Conseil de sécurité de l'ONU
5 septembre 2017

Corée du Nord : la France appelle à une réponse ferme et unie de la communauté internationale

Malgré les nombreuses pressions et nouvelles sanctions contre la Corée du Nord établies avec la résolution du Conseil des Nations-Unis du 5 août dernier, le régime de Pyongyang a procédé le 3 septembre à un sixième essai nucléaire. À la suite de ce test, la France et plusieurs de ses alliés ont demandé une réunion d’urgence du Conseil de sécurité de l’ONU. À cette occasion, la France a appelé à l’adoption rapide de nouvelles sanctions contre le régime nord-coréen.
 
La France condamne avec la plus grande vigueur le nouvel essai nucléaire effectué par la Corée du Nord le 3 septembre en violation de ses obligations internationales : "ce nouvel essai nucléaire effectué cette nuit par la Corée du Nord, qui fait suite à une série d’essais de missiles balistiques, [confirme] la volonté répétée de Pyongyang de porter atteinte à la paix et la sécurité internationales", a déclaré le Président de la République.
 
Avec ce nouveau test, la "menace a changé de dimension et même de nature.

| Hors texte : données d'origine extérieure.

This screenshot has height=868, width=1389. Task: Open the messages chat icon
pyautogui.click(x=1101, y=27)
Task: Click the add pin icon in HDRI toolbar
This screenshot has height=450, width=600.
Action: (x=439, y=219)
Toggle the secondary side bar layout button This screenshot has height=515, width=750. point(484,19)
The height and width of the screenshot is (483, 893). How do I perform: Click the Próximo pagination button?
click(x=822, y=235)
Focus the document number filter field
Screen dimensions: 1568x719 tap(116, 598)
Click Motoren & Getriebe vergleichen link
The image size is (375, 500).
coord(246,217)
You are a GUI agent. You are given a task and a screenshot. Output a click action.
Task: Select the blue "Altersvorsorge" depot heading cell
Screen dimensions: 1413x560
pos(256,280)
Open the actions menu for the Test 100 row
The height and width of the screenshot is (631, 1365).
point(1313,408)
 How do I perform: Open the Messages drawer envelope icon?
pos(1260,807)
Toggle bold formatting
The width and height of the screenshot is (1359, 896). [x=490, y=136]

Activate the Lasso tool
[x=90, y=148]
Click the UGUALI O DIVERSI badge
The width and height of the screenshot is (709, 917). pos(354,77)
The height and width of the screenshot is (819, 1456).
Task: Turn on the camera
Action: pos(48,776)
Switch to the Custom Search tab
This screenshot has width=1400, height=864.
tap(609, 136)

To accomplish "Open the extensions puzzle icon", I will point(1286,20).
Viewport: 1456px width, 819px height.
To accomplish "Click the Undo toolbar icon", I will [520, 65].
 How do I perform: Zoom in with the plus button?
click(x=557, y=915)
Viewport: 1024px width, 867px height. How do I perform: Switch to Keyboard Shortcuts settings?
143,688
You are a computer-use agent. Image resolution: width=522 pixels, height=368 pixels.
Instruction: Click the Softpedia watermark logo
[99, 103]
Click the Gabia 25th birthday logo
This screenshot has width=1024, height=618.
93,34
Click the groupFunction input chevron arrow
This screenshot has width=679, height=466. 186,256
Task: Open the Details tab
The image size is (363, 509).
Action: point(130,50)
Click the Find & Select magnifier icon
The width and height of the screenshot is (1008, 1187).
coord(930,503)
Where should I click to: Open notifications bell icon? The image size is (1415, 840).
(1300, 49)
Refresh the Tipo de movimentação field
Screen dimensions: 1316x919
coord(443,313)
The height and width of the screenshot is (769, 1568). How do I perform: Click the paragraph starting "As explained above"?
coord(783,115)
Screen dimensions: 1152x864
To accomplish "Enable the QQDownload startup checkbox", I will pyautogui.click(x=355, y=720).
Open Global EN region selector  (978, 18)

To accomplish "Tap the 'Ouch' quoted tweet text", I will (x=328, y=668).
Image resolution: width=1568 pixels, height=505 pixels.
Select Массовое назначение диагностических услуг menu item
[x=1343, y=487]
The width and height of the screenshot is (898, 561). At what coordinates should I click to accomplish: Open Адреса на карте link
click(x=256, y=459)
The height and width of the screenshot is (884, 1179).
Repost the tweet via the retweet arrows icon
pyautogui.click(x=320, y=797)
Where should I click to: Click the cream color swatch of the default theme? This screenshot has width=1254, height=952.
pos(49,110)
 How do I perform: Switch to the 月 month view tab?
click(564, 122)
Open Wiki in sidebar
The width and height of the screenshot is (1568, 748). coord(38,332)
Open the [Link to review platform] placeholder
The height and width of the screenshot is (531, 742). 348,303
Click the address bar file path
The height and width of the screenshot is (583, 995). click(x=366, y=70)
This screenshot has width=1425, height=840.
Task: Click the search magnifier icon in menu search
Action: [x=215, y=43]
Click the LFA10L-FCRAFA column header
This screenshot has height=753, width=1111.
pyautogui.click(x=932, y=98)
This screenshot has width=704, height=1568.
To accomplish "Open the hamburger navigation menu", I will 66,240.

Elle n’est plus régionale, elle est mondiale ; elle n’est plus seulement virtuelle, elle est immédiate ; elle n’est plus seulement sérieuse, elle est existentielle", selon le représentant permanent de la France à l’ONU.
 
Face à ces actes injustifiables et illégaux, la France appelle à une réponse ferme et unie de la communauté internationale pour préserver le régime de non-prolifération nucléaire. Elle a ainsi demandé, avec les États-Unis, le Royaume-Uni, la Corée du Sud et le Japon, la tenue dès le 4 septembre d'une réunion d'urgence du Conseil de sécurité des Nations unies en vue d'adopter rapidement de nouvelles sanctions contre le régime nord-coréen.
 
La conviction de la France depuis l’origine est que seule une position de grande fermeté peut ouvrir la voie au dialogue politique et diplomatique, et c’est pourquoi elle appelle à une mise en œuvre très stricte des sanctions. "La communauté internationale doit traiter cette nouvelle provocation avec la plus grande fermeté, afin d'amener la Corée du Nord à reprendre sans condition la voie du dialogue et à procéder au démantèlement complet, vérifiable et irréversible de ses programmes nucléaires et balistiques", a souligné le Président de la République.
 
En réponse à ce nouveau test, qui peut donner à la Corée du Nord "les moyens de toucher par l’arme nucléaire les États-Unis, voire même l’Europe" d’ici quelques mois selon Jean-Yves Le Drian, ministre de l'Europe et des Affaires étrangères, la France souhaite également une réaction unie et claire de l’Union européenne et a donc appelé à ce que soit adopté des mesures additionnelles au niveau européen.